[Activity]:
Of the lines below, count those containing the word "badge". Reply with the number alone.

(Dataset entries)
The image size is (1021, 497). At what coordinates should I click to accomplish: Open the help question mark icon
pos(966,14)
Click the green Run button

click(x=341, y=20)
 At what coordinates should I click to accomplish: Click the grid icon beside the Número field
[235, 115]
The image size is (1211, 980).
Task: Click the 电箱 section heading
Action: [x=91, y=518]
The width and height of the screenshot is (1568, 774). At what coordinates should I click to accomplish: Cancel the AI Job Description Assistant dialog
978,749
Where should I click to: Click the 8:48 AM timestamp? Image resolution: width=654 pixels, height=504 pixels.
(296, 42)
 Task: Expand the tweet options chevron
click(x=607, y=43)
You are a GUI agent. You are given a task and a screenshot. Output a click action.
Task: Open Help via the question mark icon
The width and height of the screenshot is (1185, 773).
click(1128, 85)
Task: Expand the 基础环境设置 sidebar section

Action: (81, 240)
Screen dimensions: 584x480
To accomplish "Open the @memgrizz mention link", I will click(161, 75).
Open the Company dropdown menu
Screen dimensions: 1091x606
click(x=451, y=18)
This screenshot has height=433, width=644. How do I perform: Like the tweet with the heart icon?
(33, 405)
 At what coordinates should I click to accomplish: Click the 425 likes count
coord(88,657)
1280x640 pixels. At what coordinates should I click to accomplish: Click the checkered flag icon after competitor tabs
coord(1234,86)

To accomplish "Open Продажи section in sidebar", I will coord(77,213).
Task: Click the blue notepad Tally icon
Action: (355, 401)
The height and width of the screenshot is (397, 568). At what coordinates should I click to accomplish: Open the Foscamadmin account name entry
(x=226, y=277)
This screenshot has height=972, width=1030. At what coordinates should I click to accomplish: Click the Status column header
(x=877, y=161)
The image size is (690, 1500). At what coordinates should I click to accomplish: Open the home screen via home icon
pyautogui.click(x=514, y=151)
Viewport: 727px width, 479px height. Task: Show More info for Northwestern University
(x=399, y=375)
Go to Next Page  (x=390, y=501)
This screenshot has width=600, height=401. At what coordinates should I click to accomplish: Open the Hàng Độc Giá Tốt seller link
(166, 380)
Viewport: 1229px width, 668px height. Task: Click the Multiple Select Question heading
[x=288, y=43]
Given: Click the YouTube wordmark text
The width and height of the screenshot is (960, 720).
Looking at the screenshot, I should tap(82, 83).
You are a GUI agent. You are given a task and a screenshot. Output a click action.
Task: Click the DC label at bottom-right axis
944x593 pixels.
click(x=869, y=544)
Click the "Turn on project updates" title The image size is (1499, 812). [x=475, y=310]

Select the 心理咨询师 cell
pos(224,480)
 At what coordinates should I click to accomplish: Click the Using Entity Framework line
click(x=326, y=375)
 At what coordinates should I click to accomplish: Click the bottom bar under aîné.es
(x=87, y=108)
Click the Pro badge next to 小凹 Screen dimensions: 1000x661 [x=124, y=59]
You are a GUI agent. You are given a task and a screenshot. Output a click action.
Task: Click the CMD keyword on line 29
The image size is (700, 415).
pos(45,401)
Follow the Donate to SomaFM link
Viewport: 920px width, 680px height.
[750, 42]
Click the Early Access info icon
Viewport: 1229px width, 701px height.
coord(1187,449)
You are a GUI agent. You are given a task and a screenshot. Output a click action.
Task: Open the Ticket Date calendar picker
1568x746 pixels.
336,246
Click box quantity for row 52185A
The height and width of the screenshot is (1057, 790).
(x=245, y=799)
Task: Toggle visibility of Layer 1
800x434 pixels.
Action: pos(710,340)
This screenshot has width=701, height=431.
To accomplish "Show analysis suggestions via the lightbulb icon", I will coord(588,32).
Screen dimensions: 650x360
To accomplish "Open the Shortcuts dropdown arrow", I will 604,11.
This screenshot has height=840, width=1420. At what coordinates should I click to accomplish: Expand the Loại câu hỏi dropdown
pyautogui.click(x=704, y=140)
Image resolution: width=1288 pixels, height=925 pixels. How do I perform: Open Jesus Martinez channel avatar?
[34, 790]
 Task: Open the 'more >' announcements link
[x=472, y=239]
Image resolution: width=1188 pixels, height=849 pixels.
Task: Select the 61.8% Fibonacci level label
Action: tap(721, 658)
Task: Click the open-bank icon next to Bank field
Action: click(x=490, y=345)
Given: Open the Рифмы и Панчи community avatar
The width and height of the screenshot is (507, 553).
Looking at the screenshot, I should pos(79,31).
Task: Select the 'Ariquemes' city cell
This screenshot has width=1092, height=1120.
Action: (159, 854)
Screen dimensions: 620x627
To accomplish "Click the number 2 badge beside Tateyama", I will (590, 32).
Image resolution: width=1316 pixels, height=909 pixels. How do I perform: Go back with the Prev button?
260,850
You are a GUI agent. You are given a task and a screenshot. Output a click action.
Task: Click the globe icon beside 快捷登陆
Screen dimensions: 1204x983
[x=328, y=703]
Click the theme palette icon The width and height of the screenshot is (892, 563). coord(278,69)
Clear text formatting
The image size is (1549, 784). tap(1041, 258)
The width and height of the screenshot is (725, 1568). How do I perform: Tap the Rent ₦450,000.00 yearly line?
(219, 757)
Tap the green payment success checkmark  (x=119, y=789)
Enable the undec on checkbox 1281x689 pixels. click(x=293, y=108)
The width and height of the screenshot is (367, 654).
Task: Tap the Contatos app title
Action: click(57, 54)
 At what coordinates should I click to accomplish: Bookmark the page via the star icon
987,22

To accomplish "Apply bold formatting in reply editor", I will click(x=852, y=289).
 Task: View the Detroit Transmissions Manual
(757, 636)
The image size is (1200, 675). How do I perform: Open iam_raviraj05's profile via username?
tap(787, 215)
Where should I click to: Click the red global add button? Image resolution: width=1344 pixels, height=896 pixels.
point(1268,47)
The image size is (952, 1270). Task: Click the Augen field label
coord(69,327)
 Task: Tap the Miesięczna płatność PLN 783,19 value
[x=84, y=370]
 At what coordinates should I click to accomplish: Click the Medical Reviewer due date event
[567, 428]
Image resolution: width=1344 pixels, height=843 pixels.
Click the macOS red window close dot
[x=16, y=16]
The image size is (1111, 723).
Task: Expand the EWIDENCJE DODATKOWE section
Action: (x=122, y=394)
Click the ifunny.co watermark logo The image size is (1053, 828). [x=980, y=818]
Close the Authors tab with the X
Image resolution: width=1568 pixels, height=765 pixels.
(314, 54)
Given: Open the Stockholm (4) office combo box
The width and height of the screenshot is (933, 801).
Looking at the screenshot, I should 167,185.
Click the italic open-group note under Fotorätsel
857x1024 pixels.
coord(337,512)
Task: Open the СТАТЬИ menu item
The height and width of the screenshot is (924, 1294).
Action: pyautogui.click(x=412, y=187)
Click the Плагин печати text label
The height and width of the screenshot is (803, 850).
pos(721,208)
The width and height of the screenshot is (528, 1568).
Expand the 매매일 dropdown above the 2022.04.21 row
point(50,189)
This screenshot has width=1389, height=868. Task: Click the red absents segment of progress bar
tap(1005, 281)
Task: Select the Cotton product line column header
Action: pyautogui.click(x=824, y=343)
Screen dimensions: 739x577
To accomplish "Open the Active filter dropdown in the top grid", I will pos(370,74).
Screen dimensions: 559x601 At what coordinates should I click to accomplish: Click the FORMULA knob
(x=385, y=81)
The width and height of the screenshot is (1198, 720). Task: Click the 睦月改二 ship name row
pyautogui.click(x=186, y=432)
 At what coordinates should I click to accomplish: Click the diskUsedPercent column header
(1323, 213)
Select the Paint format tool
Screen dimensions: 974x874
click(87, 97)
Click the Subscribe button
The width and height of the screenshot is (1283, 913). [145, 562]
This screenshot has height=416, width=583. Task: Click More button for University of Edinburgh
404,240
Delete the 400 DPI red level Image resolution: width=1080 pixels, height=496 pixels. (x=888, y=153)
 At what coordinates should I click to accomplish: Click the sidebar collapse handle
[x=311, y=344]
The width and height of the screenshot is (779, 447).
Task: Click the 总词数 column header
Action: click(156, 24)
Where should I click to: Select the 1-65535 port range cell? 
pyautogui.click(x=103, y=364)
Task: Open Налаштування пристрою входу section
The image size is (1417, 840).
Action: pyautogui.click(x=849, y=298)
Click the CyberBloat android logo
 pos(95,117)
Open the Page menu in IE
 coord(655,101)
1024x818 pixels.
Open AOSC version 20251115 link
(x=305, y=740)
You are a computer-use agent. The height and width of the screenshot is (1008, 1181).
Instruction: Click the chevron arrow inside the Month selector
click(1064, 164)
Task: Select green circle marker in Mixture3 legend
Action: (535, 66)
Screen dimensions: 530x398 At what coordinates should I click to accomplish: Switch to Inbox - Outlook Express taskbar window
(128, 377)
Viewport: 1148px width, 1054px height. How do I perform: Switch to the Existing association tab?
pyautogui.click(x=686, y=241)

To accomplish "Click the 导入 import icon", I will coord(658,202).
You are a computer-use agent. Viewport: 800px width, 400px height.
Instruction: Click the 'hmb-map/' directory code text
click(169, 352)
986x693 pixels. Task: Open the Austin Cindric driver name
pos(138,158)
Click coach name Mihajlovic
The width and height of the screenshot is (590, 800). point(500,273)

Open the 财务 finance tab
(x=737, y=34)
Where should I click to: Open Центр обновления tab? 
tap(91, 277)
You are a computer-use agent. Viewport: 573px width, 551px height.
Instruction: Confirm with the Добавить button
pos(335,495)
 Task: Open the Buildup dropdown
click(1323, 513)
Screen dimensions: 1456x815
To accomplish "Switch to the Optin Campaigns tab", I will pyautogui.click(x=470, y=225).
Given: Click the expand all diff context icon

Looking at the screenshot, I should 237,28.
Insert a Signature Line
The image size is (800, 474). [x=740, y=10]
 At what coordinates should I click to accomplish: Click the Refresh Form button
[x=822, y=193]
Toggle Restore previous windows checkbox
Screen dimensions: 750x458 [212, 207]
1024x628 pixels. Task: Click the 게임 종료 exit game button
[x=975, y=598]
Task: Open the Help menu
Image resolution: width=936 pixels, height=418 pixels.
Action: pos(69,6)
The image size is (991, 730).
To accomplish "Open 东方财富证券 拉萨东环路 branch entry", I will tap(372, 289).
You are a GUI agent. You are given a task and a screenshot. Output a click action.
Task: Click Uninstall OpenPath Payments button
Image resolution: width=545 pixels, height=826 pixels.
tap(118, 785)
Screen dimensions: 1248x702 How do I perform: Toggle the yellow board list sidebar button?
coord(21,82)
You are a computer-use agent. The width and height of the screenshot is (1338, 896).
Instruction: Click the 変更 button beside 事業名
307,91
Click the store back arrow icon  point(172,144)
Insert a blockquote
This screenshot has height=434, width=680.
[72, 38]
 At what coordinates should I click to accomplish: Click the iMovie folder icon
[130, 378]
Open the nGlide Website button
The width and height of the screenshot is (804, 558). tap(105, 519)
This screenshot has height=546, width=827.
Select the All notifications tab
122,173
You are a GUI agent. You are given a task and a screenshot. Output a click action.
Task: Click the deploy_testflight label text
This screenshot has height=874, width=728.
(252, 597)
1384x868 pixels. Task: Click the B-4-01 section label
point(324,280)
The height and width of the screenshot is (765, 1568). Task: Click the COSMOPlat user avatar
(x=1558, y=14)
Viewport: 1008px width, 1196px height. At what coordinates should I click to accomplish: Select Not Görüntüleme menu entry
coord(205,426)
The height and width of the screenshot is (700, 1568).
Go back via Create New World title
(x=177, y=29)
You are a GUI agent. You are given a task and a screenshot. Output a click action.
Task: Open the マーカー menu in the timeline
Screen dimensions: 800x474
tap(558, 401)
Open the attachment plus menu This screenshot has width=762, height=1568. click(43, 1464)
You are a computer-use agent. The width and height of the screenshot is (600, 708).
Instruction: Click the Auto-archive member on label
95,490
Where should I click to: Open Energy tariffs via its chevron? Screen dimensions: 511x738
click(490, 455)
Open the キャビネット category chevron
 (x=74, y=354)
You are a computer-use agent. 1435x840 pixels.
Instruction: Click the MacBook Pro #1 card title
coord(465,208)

[Answer to the problem]:
2